A nadie se le escapa que la de Los Enemigos es una de las trayectorias más fascinantes que haya producido el rock español. Empezaron como grupo de rock borrachín tan divertido como intrascendente, fueron creciendo y evolucionando disco a disco y terminaron siendo una de las bandas más importantes del país, con un sonido propio capaz de integrar de forma sorprendentemente coherente la tradición del rock urbano madrileño con las tendencias más vanguardistas del underground anglosajón y el rock alternativo de los 90. Todo ello sin el apoyo mediático o discográfico que otras bandas gozaron, sin ventas masivas, creciendo disco a disco como grupo de culto. Una historia que apetece leer, una historia que había que contar.

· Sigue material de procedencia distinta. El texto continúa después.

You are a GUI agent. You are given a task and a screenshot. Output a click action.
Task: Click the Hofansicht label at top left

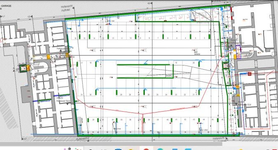point(67,7)
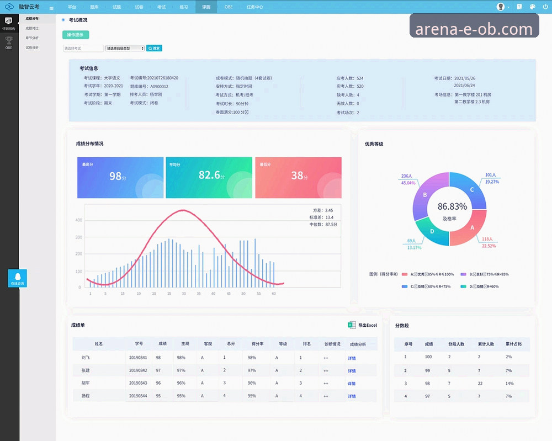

Los primeros en contarla han sido Kike Babas y Kike Turrón, dúo habitual del periodismo rockero patrio. Y como reza el título, lo hicieron combinando el relato de su pluma con el testimonio de los miembros del grupo. Y el resultado es tremendamente desigual. La parte de los autores es muy muy floja, muy de manual, ahora pasa esto y después esto otro. Fría, sucinta, contextualizando poco y mal y sin tirar de otras fuentes. Aburrida, plana y por momentos bastante mal escrita. Les he leído artículos y columnas bastante mejores, la verdad.
La parte de las entrevistas, en cambio, es lo que verdaderamente da valor al libro. La historia cobra otra vida contada por sus protagonistas. Todo es más divertido, emotivo y dinámico. Visto lo visto, hubiera sido mucho mejor ampliarla aún más y enfocar la obra como una especie de historia oral. Si a eso le unimos que se ha quedado bastante desactualizado (después de la edición del libro el grupo se ha separado y vuelto a juntar), solo cabe concluir que la biografía definitiva de Los Enemigos aún está por escribirse.
Como fan de Los enemigos he disfrutado con la información que se proporciona, aunque en general me ha dado la impresión de un libro excesivamente aséptico, pese a incluir fragmentos de conversaciones.